Goal A:
From the records, output verbatim the part that opens with the line containing "The width and height of the screenshot is (655, 533)." and closes with the line containing "(x=107, y=34)", both of those lines included.

Excerpted passage:
Re: [Caml-list] Packing/Unpacking modules

[Peter Frey <pjfrey@sympatico.ca>]

(* On Thu, 2013-10-03 at 23:41 +0100, Jeremy Yallop wrote:

I think it's of general interest.  I wouldn't worry about the length;
> longer posts are welcome.
> 
> Kind regards,
> 
> Jeremy.
> 
>   note: the entire post is in ocaml comments.  Included code runs in
the top-level. Edit - Select All - Copy - Paste has to go through
program editor, pasting directly does not work ...

If I may, I want to take one step back, before the post modularizing
streams, and show some benchmark results for streams.  At the same time
I would like to include some thoughts as to where I would like to go
with this: Make a, if minor, contribution to OCAML by providing a
library of streams.  All these (dozens of) streams must have identical
signatures and, obviously, identical semantics for the the values in the
signatures.  They differ in speed and resource usage.  The plain list is
the fastest construct for traversing sequential data, given that lists
are not big.  If we have a mere 100 million char list we are already in
serious trouble processing it on a laptop, or, heavens forbid, a tablet.

Supplied records:
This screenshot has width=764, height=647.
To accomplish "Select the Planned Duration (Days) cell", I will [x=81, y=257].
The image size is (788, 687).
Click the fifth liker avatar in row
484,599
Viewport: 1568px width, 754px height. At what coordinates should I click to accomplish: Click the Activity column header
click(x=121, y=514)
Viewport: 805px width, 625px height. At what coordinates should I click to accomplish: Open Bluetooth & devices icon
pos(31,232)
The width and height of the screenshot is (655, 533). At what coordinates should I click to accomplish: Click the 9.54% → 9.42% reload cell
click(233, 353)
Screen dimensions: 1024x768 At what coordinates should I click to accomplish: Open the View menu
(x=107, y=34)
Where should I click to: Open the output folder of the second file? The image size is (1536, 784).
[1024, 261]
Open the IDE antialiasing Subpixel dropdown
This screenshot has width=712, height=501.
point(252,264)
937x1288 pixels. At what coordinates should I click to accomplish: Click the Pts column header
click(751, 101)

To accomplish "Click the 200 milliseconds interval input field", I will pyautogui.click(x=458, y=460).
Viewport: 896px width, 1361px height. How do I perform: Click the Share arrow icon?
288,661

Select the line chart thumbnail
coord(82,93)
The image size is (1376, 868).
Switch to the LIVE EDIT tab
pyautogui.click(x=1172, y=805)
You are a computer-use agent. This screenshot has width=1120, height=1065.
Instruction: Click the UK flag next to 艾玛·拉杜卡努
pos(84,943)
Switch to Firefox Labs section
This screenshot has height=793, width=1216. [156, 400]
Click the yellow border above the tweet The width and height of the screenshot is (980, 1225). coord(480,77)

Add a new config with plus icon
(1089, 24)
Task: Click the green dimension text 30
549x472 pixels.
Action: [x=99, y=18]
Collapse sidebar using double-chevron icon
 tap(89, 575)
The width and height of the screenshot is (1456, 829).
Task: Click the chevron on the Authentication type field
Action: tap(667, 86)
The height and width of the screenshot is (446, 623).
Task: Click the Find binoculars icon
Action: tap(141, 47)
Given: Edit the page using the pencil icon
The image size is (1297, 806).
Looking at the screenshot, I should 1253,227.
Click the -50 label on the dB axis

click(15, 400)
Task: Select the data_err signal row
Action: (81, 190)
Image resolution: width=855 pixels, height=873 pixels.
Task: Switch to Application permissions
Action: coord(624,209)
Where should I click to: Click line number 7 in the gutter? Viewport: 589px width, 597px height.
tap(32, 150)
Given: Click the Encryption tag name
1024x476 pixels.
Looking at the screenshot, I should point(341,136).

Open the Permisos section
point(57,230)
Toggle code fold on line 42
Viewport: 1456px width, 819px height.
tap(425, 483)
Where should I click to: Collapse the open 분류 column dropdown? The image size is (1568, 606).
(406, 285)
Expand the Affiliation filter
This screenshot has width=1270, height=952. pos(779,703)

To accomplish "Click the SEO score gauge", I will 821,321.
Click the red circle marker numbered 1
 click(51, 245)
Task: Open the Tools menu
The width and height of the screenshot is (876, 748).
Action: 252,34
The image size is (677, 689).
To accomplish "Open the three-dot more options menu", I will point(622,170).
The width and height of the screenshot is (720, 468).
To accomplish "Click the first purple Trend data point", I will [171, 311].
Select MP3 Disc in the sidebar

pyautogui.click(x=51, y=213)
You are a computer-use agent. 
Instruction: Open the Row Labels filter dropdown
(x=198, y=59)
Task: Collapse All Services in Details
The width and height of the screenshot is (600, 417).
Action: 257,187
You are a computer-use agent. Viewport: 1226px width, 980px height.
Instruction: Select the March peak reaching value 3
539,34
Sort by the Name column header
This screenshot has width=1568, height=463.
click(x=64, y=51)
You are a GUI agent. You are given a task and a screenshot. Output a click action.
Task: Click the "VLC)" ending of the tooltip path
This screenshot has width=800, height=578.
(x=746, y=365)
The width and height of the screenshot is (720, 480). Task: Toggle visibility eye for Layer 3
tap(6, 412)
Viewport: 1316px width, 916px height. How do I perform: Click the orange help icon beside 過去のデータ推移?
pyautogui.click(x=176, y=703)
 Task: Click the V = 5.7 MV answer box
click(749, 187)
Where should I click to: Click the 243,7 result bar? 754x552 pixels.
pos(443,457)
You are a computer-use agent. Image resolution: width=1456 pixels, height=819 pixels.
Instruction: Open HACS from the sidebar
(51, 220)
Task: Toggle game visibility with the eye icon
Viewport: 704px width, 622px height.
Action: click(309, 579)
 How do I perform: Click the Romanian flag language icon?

Goal B:
Summarize the mailing-list post on OCaml streams in two sentences.

Full output A:
The width and height of the screenshot is (655, 533). At what coordinates should I click to accomplish: Click the 9.54% → 9.42% reload cell
click(233, 353)
Screen dimensions: 1024x768 At what coordinates should I click to accomplish: Open the View menu
(x=107, y=34)

Full output B:
Before the post on modularizing streams, the writer wants to show benchmark results for streams and proposes contributing to OCaml a library of dozens of streams that share identical signatures and semantics but differ in speed and resource usage. The plain list is the fastest way to traverse sequential data when lists are not big, but a list of 100 million chars already causes serious trouble on a laptop.